The SHAP (SHapley Additive exPlanations) Values method is a model-agnostic way to compute feature importance. This method works by computing the contribution of each feature to the prediction for each instance in the dataset. The contribution is measured using the Shapley value, which is a concept from cooperative game theory. The SHAP Values method computes the average contribution over all the instances. The higher the contribution, the more important the feature is.

Here is an example code snippet that demonstrates how to compute feature importance using the SHAP Values method:

``````import shap
from sklearn.ensemble import RandomForestClassifier
from sklearn.datasets import make_classification

X, y = make_classification()
rf = RandomForestClassifier(n_estimators=100)
rf.fit(X, y)
explainer = shap.TreeExplainer(rf)
shap_values = explainer.shap_values(X)
importance = np.abs(shap_values).mean(axis=0)
print(importance)
``````
1. Tree Interpreter

The Tree Interpreter method is a model-specific way to compute feature importance. This method works by interpreting the decision trees in the Random Forest model. The Tree Interpreter method computes the contribution of each feature to the prediction for each instance in the dataset. The contribution is measured using the difference between the prediction with the feature and the prediction without the feature. The Tree Interpreter method computes the average contribution over all the instances. The higher the contribution, the more important the feature is.

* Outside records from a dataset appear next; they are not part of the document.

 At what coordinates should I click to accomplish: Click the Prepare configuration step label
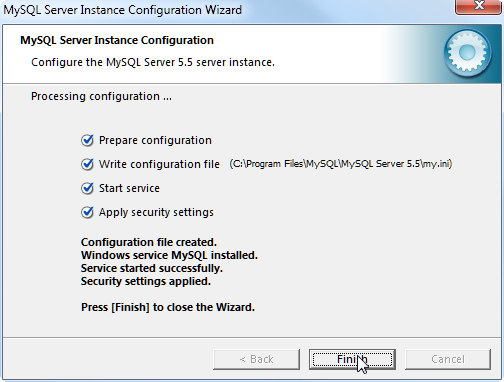pos(155,140)
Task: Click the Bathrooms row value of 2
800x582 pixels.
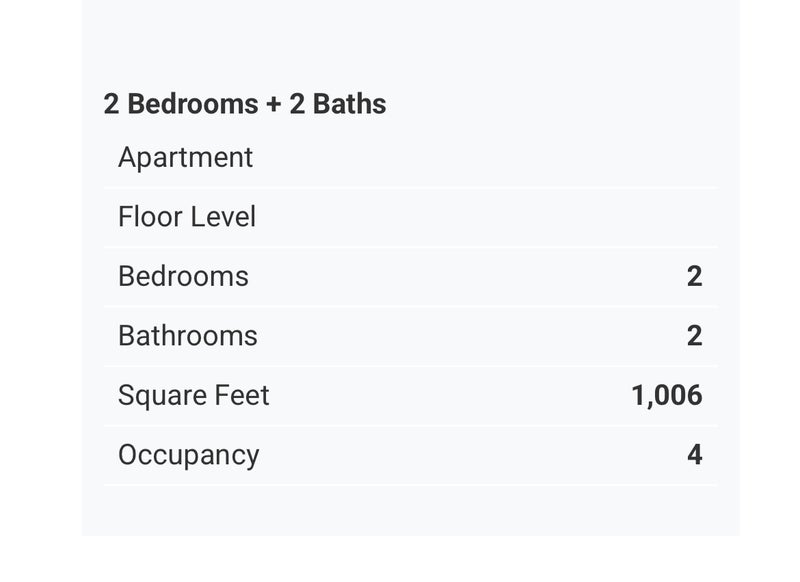Action: (x=694, y=336)
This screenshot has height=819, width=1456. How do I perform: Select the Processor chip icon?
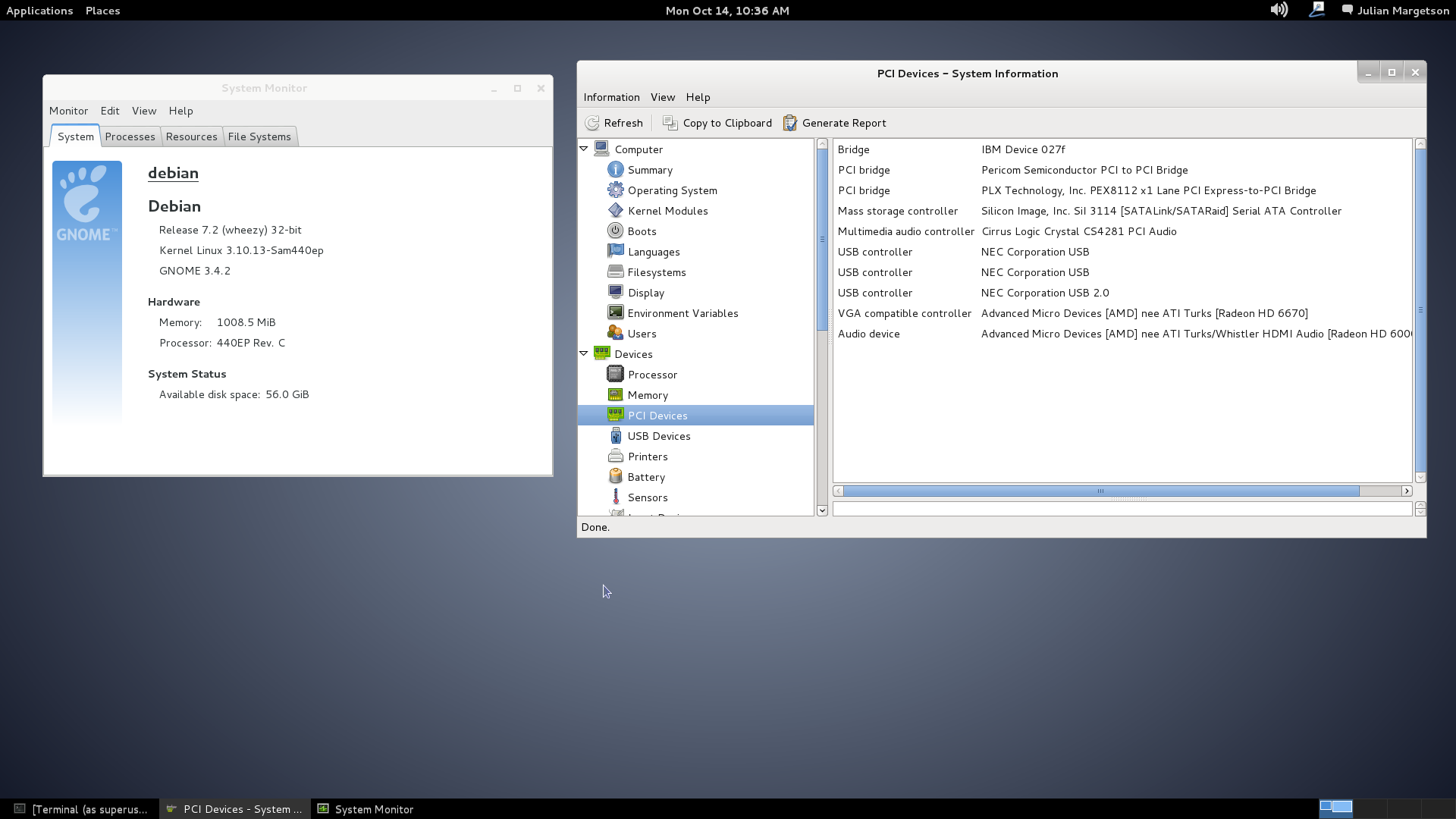click(615, 375)
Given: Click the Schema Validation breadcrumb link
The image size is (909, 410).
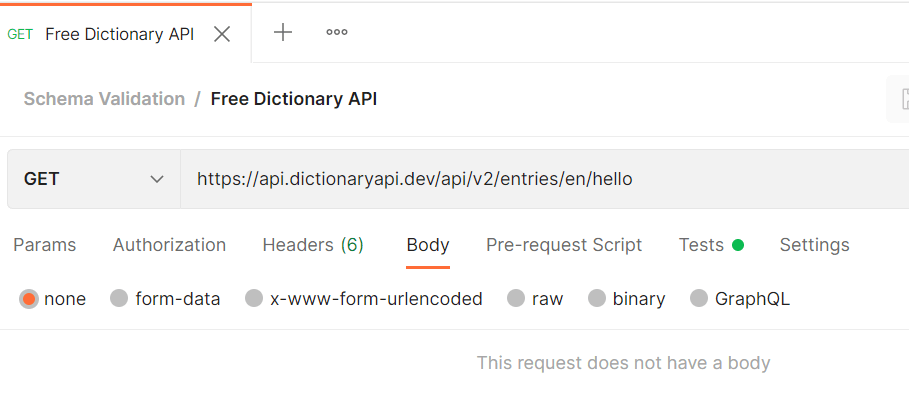Looking at the screenshot, I should 104,99.
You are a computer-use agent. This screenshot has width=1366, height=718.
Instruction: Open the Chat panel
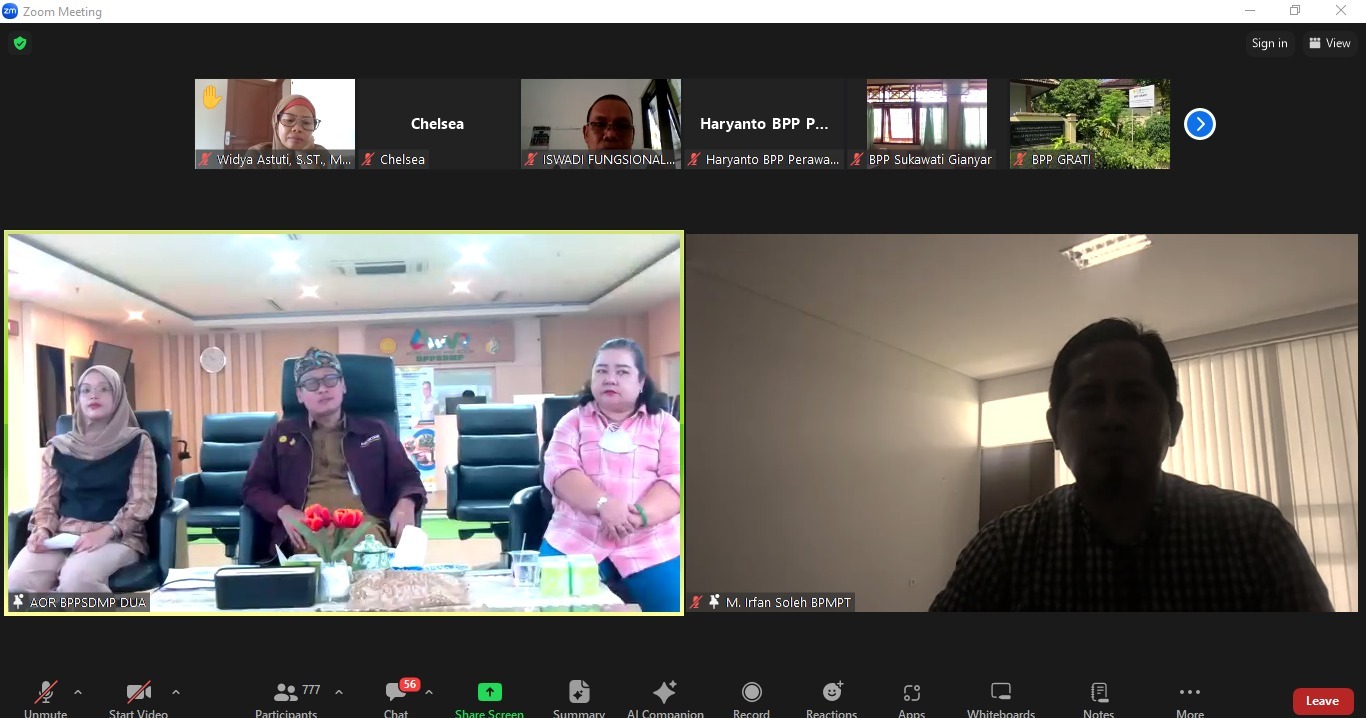click(396, 697)
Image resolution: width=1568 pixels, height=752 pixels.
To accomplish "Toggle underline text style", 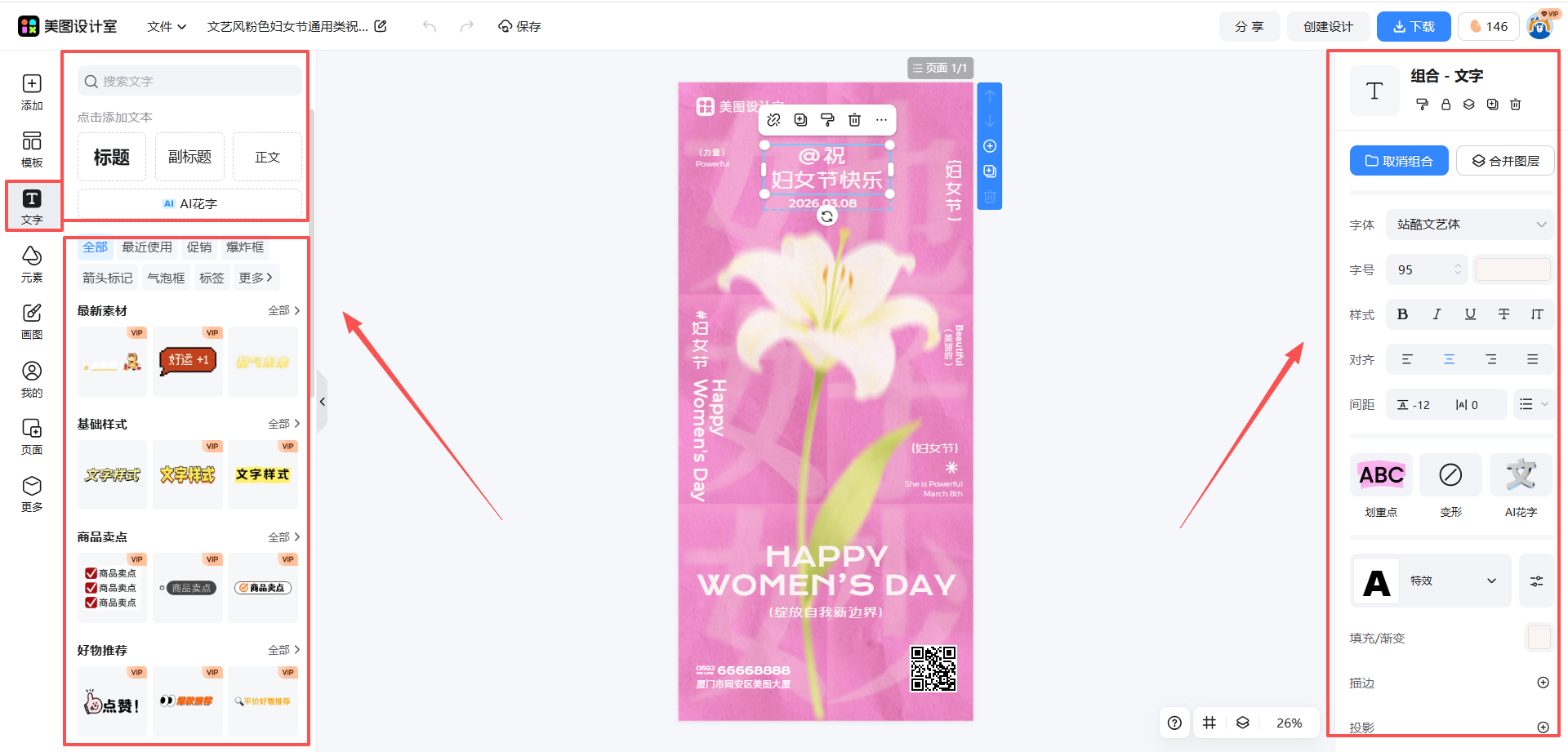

Here is an example code snippet that demonstrates how to compute feature importance using the Tree Interpreter method:

``````import treeinterpreter
from sklearn.ensemble import RandomForestClassifier
from sklearn.datasets import make_classification

X, y = make_classification()
rf = RandomForestClassifier(n_estimators=100)
rf.fit(X, y)
prediction, bias, contributions = treeinterpreter.predict(rf, X)
importance = np.abs(contributions).mean(axis=0)
print(importance)
``````

In conclusion, Random Forest is a powerful machine learning algorithm that can compute feature importance. There are six ways to compute Random Forest feature importance with Python: Mean Decrease Impurity, Mean Decrease Accuracy, Permutation Importance, Drop Column Importance, SHAP Values, and Tree Interpreter. Each method has its advantages and disadvantages, and the choice of method depends on the problem at hand. By computing feature importance, we can gain insights into the underlying patterns in the data and improve the performance of our machine learning models.